**STUDY QUESTIONS**:
**A)** Please list every person named in the Bruins playoff article.
**B)** Write a continuation of the Bruins playoff article, starting after its last sentence.

As Marchand pointed out, he and his teammates realized after that series just how lucky they are to be playing for a team like the Bruins, in the playoffs, let alone the conference finals. They want to show their gratitude by going even deeper, and not just this year, but consistently in the future.
“We’re very honored to be in this system. We know it’s a treat to be here and we know we have something very special with this group,” Marchand said. “It’s not every team or every season that many players have a shot to come in and realize they have a shot to be a contender and we have that here. The fact that he [Chiarelli] sees what our team can do and they believe in us that much means a lot. They haven’t changed it up a whole lot and they locked this core in. So yes we definitely feel an onus to live up to the expectations and make sure we deliver. None of us want to leave here; we all love it here and one way to make sure we remain together is to go very deep into the playoffs and that’s what we’re doing and want to keep doing.”
Seguin also alluded to that Game 7 as the wake-up call and expressed his appreciation for the faith Chiarelli has shown. The 21-year old forward loves the bond he and his teammates have with each other and wants it to continue through more playoff wins.
“It’s a great feeling just knowing that he [Chiarelli] has that trust and confidence in us,” Seguin said. “We’ve become such a tight group of guys here. I haven’t been on any other NHL team but guys that come in from other teams to play here say that we such a close team and it’s a lot of fun to play here. I think that’s a great feeling to have and that guys always fight for each other here. Look at Game 7 against Toronto and we were scared there that if we lose the game ‘what’s going to happen to this group?’ but we kept fighting for each other and came back.”
Seguin was asked if he felt that he has to elevate his game to show Chiarelli just how grateful he is?

(Collected data entries)
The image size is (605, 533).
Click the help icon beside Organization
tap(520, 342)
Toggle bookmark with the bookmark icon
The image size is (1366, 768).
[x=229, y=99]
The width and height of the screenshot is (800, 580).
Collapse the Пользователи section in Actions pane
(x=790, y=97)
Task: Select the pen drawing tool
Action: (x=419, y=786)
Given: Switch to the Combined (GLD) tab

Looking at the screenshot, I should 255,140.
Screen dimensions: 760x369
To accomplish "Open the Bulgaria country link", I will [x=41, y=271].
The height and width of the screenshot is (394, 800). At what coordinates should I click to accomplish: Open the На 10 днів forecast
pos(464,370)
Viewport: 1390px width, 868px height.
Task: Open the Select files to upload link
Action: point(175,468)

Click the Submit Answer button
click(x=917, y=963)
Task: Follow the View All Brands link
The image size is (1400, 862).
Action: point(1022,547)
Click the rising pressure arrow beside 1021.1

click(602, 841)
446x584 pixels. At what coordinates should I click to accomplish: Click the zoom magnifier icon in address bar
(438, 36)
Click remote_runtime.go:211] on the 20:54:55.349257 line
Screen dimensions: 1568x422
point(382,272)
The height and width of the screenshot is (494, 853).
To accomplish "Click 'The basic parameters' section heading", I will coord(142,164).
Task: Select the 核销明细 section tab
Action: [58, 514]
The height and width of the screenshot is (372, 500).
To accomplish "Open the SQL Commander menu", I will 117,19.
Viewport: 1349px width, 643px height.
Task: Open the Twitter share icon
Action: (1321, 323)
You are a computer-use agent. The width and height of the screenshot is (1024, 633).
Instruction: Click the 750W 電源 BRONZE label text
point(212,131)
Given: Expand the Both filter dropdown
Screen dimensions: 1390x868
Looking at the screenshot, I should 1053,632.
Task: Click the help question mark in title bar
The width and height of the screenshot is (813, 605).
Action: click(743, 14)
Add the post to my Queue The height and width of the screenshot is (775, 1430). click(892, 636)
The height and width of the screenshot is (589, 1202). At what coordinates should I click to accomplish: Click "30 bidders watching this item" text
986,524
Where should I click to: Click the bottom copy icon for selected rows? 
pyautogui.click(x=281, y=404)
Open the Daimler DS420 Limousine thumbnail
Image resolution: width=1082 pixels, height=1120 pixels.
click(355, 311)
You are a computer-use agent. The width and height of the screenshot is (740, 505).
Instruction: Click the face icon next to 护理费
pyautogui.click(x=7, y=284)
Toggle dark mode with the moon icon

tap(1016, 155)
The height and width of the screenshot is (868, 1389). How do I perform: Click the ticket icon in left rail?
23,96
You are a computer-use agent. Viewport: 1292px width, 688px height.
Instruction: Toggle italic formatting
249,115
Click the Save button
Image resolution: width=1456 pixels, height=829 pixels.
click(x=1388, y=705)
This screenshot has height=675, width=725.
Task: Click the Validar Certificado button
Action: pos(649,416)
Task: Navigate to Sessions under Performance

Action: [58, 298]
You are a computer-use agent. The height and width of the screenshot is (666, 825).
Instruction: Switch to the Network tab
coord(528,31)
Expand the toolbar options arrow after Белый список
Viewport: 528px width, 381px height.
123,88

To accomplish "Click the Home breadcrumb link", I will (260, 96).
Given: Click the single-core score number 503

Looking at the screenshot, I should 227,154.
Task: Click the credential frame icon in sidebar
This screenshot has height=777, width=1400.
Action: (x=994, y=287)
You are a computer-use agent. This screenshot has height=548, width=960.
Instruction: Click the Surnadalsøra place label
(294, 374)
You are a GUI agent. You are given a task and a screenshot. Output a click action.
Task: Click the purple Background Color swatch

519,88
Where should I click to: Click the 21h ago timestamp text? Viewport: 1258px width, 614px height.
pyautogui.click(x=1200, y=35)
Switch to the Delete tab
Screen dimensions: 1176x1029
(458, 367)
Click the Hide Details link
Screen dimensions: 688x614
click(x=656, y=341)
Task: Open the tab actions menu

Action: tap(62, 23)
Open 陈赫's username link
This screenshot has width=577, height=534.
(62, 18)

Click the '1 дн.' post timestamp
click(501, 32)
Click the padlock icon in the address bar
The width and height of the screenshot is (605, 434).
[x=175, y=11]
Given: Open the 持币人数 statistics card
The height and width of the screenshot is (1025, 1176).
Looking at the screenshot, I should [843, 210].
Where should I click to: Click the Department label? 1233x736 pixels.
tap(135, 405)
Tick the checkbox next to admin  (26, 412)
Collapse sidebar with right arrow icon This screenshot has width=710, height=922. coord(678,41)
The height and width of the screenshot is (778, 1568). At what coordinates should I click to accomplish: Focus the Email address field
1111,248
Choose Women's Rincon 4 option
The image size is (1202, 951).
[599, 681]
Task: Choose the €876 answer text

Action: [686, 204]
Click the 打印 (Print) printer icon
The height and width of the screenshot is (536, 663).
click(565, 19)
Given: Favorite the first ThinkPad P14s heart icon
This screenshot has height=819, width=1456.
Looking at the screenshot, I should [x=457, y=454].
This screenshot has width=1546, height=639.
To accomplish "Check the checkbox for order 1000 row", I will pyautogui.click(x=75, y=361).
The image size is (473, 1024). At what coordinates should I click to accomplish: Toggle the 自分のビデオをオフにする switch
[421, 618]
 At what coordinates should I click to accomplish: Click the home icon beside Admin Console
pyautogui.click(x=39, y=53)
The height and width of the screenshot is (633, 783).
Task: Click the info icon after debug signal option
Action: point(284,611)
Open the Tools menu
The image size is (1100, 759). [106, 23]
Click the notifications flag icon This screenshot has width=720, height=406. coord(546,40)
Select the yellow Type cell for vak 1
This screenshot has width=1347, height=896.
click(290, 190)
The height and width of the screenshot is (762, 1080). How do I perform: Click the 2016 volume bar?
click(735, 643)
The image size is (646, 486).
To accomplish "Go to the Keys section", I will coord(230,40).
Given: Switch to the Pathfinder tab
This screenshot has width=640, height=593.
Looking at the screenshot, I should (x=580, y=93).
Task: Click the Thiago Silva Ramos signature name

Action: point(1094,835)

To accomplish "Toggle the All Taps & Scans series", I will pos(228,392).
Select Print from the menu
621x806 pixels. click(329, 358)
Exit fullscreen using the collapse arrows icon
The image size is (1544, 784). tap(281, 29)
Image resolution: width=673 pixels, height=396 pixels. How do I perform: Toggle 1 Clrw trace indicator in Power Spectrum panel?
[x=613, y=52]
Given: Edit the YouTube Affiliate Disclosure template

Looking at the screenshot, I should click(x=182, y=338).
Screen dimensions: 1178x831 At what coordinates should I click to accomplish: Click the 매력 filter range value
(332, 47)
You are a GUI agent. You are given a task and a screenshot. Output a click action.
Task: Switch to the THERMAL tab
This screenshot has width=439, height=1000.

**ANSWERS IN ORDER**:
**A)** Marchand, Chiarelli, Seguin

**B)**
“Yeah that’s why I scored a couple games later [after Game 7 against Toronto],” Seguin joked. “No, but I just think we have so much pride in this team and each other that that’s what makes us a tight group and a good hockey team.”
Chiarelli also hasn’t been shy in showing his trust in his coach either, as he inked Claude Julien to an extension last year and then following the Toronto series made it clear Julien’s job is safe as long as he is in charge.
"I feel strongly about our coach, and his job is safe," said Chiarelli following the Toronto series. "As long as I'm here, his job is safe.”
Julien returned the praise recently and credited Chiarelli’s managerial skills and faith in this team as a main reason they’re back in the Eastern Conference Finals.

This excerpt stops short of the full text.